The following table shows how the key state of a KMS key affects AWS KMS operations.

The descriptions of the numbered footnotes ([n]) are at the end of this topic.

Note

You might need to scroll horizontally or vertically to see all of the data in this table.

API	Enabled	Disabled	Pending deletion Pending replica deletion	Pending import	Unavailable	Creating	Updating
CancelKeyDeletion	[4]	[4]		[4]	[4], [13]	[4]	[4]
CreateAlias			[3]
CreateGrant		[1]	[2] or [3]	[5]		[14]
Decrypt		[1]	[2] or [3]	[5]	[11]	[14]
DeleteAlias
DeleteImportedKeyMaterial	[9]	[9]	[9]	(No effect)	N/A	[14]	[15]
DescribeKey
DisableKey			[3]	[5]	[12]	[14]	[15]
DisableKeyRotation	[7]	[1] or [7]	[3] or [7]	[6]	[7]	[14]	[7]
EnableKey			[3]	[5]	[12]	[14]	[15]
EnableKeyRotation	[7]	[1] or [7]	[3] or [7]	[6]	[7]	[14]	[7]
Encrypt		[1]	[2] or [3]	[5]	[11]	[14]
GenerateDataKey		[1]	[2] or [3]	[5]	[11]	[14]
GenerateDataKeyPair		[1]	[2] or [3]	[5]	[11]	[14]
GenerateDataKeyPairWithoutPlaintext		[1]	[2] or [3]	[5]	[11]	[14]
GenerateDataKeyWithoutPlaintext		[1]	[2] or [3]	[5]	[11]	[14]
GetKeyPolicy
GetKeyRotationStatus	[7]	[7]	[7]	[6]	[7]	[7]	[7]
GetParametersForImport	[9]	[9]	[8] or [9]		[9]	[14]	[15]
GetPublicKey		[1]	[2] or [3]	N/A	N/A	[14]
ImportKeyMaterial	[9]	[9]	[8] or [9]		[9]	[14]
ListAliases
ListGrants
ListKeyPolicies
ListResourceTags
PutKeyPolicy
ReEncrypt		[1]	[2] or [3]	[5]	[11]	[14]
ReplicateKey		[1]	[2] or [3]	[5]	N/A	[14]	[15]
RetireGrant
RevokeGrant
ScheduleKeyDeletion			[3]				[15]
Sign		[1]	[2] or [3]	N/A	N/A	[14]
TagResource			[3]
UntagResource			[3]
UpdateAlias			[10]
UpdateKeyDescription			[3]
UpdatePrimaryRegion		[1]	[2] or [3]	[5]	N/A	[14]
Verify		[1]	[2] or [3]	N/A	N/A	[14]

Table Details

• [1] DisabledException: <key ARN> is disabled.

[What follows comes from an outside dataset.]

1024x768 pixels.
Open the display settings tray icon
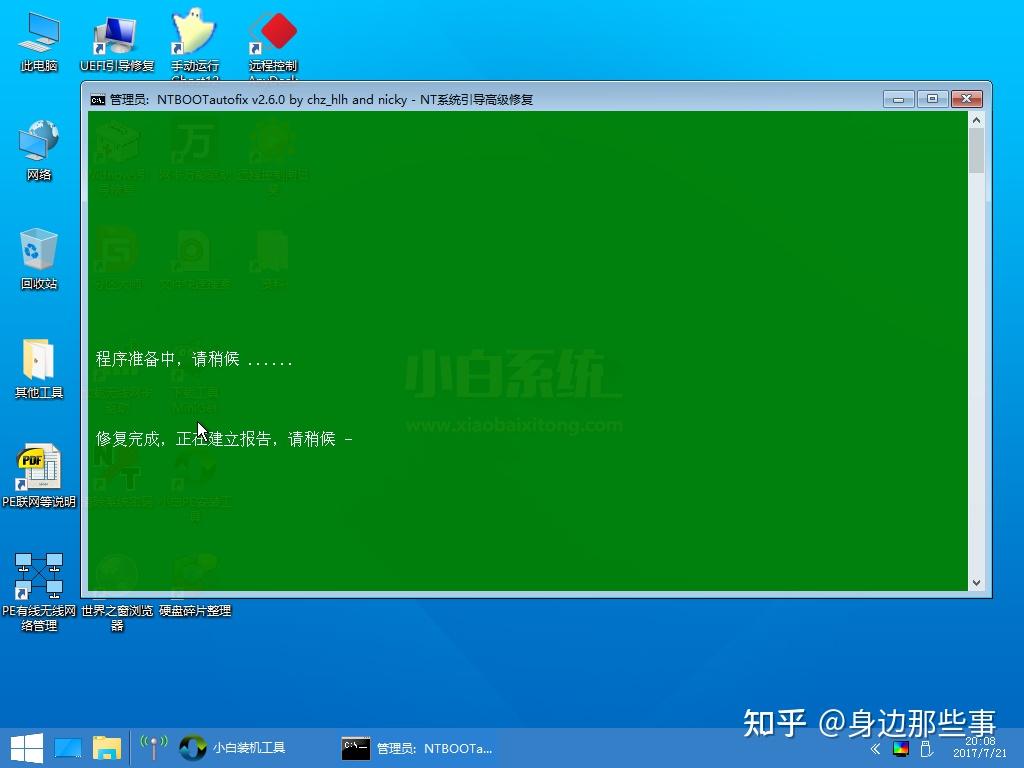click(x=900, y=750)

• [2] DisabledException: <key ARN> is pending deletion (or pending replica deletion).

• [3] KMSInvalidStateException: <key ARN> is pending deletion (or pending replica deletion).

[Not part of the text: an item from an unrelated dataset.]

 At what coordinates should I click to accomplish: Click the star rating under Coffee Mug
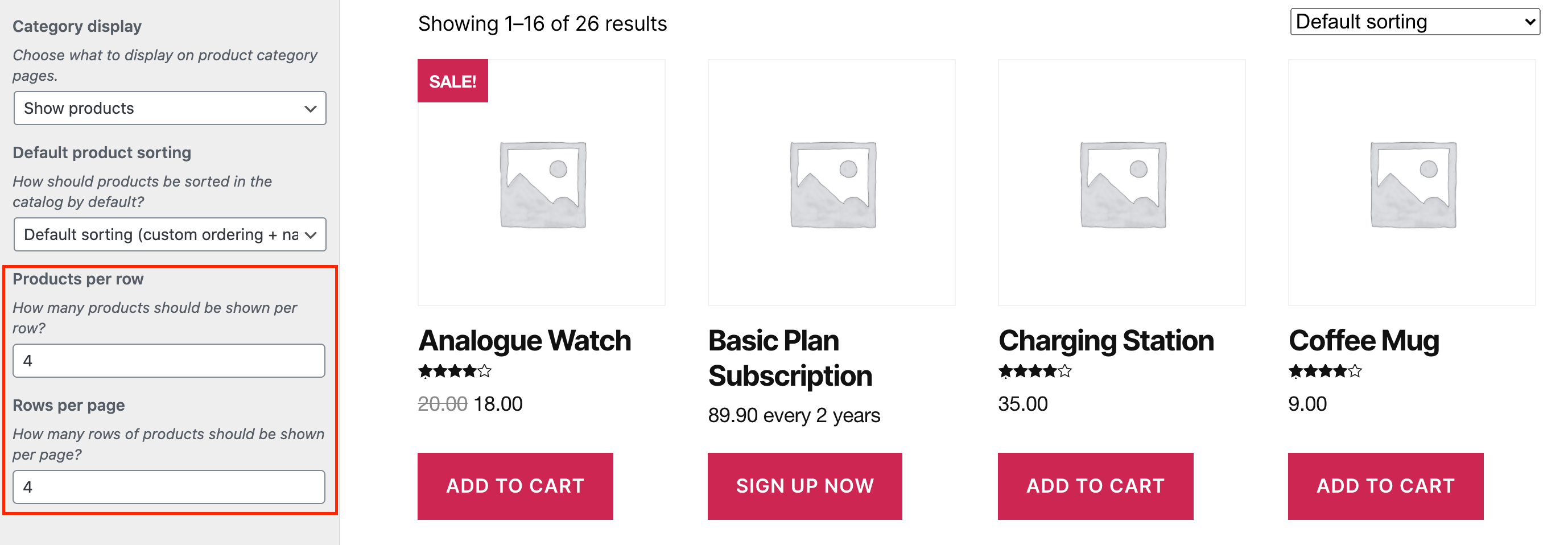point(1324,371)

• [4] KMSInvalidStateException: <key ARN> is not pending deletion (or pending replica deletion).

• [5] KMSInvalidStateException: <key ARN> is pending import.

• [6] UnsupportedOperationException: <key ARN> origin is EXTERNAL which is not valid for this operation.

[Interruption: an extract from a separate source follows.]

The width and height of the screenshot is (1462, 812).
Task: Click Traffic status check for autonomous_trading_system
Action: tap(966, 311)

• [7] If the KMS key has imported key material or is in a custom key store: UnsupportedOperationException.

• [8] If the KMS key has imported key material: KMSInvalidStateException

• [9] If the KMS key cannot or does not have imported key material: UnsupportedOperationException.

• [10] If the source KMS key is pending deletion, the command succeeds. If the destination KMS key is pending deletion, the command fails with error: KMSInvalidStateException : <key ARN> is pending deletion.

• [11] KMSInvalidStateException: <key ARN> is unavailable. You cannot perform this operation on an unavailable KMS key.

• [12] The operation succeeds, but the key state of the KMS key does not change until it becomes available.

• [13] While a KMS key in a custom key store is pending deletion, its key state remains PendingDeletion even if the KMS key becomes unavailable. This allows you to cancel deletion of the KMS key at any time during the waiting period.

• [14] KMSInvalidStateException: <key ARN> is creating. AWS KMS throws this exception while it is replicating a multi-region key (ReplicateKey).

• [15] KMSInvalidStateException: <key ARN> is updating. AWS KMS throws this exception while it is updating the primary region of a multi-region key (UpdatePrimaryRegion).